World heritage application
In June, 2021, the city of Hamburg decided to apply with the Hamburg Observatory for a UNESCO world heritage nomination.
The application file was submitted to the federel conference of ministers of education and arts (KMK) end of October and formally accepted in January, 2022. In a next step, the KMK will decide on including the Hamburg Observatory into the federal list of German candidates which will be submitted to the UNESCO starting from 2024.
Guided Tours & Observations
|Guided tours:||Sundays 2:00pm, all year round|
|Observation nights:||First Wednesdays each month at 7:00pm (Oct. to Apr.)||observations in case of clear sky, else guided tour|
|Meeting point:||Sonnenbau in the middle of the campus|
|Entrance fee:||EUR 10,00/7,50 (children, people in education, unemployed people, pensioners)||to be paid in cash at the registration|
Please note that the historical domes are not entirely equipped for disabled people.
Advance registration is not necessary.
Requests for special tours outside of the scheduled ones can be submitted to sternwarte (at) uni-hamburg.de. (terms and services pdf)
Hydrogen energy storage for self-sufficient power supply
We are in the process of setting up solar panels and a hydrogen energy storage facility (article in German)
Supporting bio-diversity in the observatory park
Hosting many animals like brown owls, kestrels, bats, grass snakes, deers, bees and bumblebees, the observatory park serves as a retreat for regional wild life already now. For the support of biodiversity, we are planning to transform it gradually into a semi-natural habitat.
Follow our single measures here:
Supported by the foundation Deutsche Wildtier Stiftung, in the course of the year 2023, we will implement different measures of wild-bee promoting.
This includes the planting of flowering meadows, indigenous wild shrubs and perannuals as feed sources.
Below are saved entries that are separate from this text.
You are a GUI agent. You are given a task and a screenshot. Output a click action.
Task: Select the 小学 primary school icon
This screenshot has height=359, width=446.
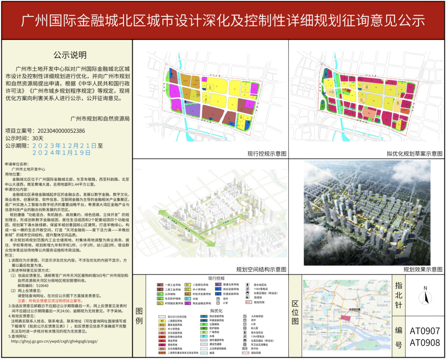tap(218, 303)
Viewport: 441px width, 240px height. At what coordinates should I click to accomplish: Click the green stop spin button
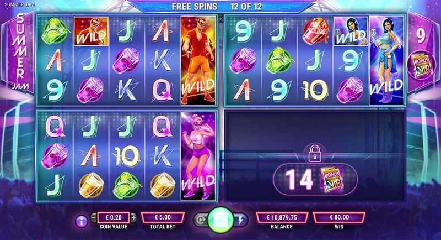[x=221, y=220]
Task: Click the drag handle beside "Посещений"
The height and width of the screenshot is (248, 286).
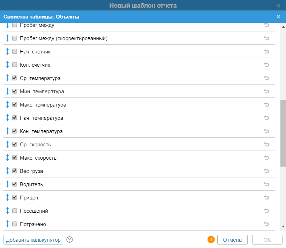Action: coord(7,211)
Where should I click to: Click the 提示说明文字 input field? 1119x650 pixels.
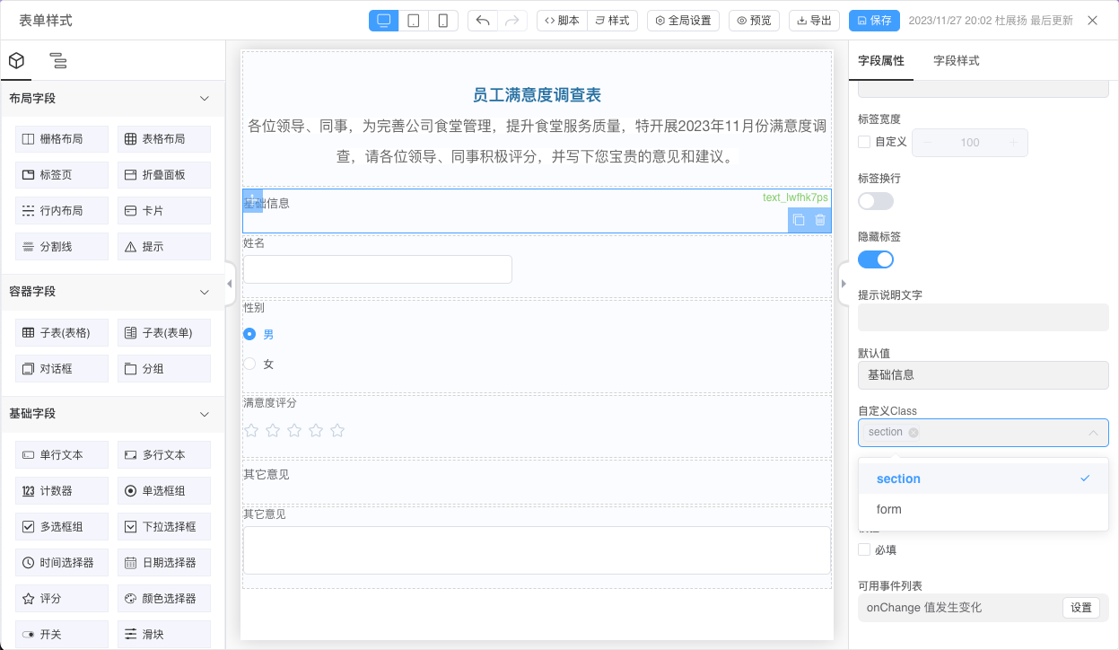coord(983,317)
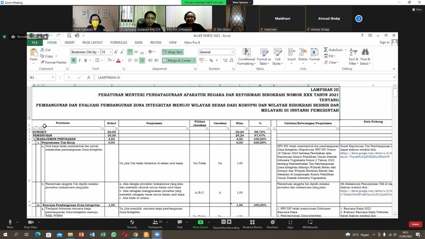This screenshot has width=425, height=239.
Task: Open the Penjelasan column filter dropdown
Action: tap(187, 128)
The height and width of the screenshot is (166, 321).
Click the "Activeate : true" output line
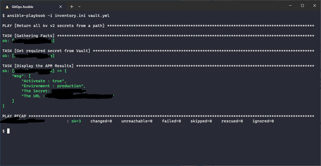[x=44, y=81]

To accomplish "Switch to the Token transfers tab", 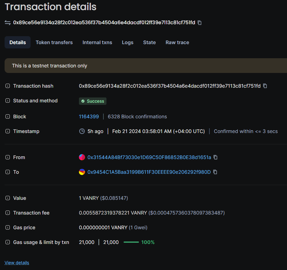I will tap(54, 42).
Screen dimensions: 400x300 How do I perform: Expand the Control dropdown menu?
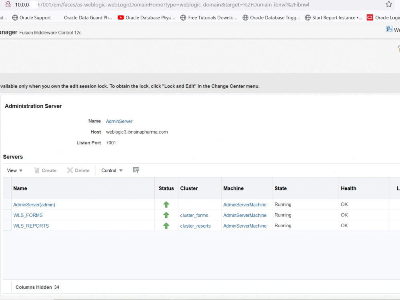(112, 170)
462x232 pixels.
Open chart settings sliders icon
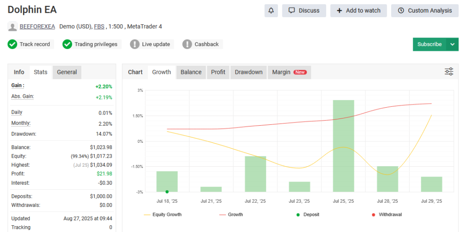(449, 72)
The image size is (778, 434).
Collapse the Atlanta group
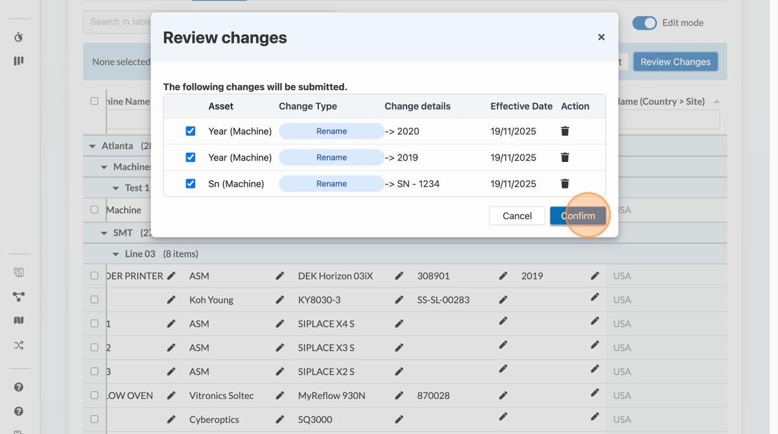click(92, 146)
From materials predominantly found in the park, we will create hideouts for hibernation and breeding.
A special challange is the gradual conversion of the gardening care in these redesigned park areas. For a sustainable maintenance of the habitats, mowing, cutting and collecting foliage have to be adapted. Furthermore, we have to protect the blossoms from being eaten by deers, hares and mice.
The project will be realized in the southern park area around the Great Refractor, the Meridian Circle and the Equatorial. The conversion process may lead to a temporary disruption of the currently consistent appearance of the park. But in the end, we hope that the ecological upgrade of the area will convince our guests and that detailed information panels will encourage to create similar livelihoods for wild bees and other animals in private gardens.
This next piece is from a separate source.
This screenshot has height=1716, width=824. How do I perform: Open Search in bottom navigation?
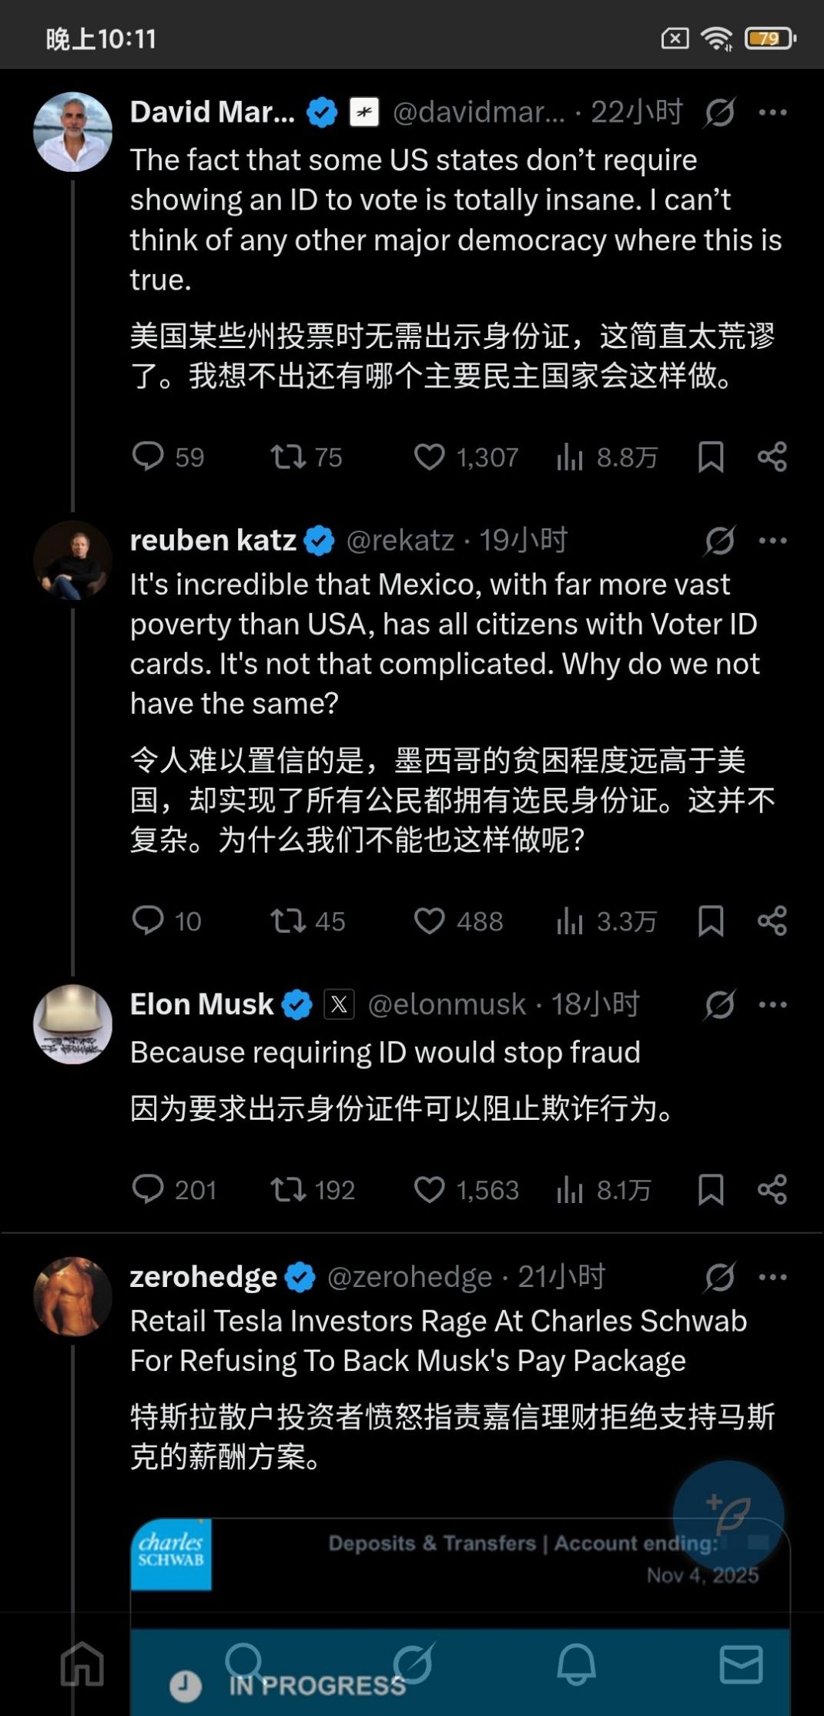click(x=246, y=1664)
Planting session early bloomers October 1, 2022
As one of our first measures for the transformation of the astronomy park into a semi-natural habitat, we organized a planting session on our open day on 1 October, 2022. People could sponsor the project by achieving flower bulbs and plant them directly into the earth. They could choose between nine different sorts of early bloomers, which are an important source of food, especially for insects like bees and bumblebees.
Thanks to everyone who participated in this activity!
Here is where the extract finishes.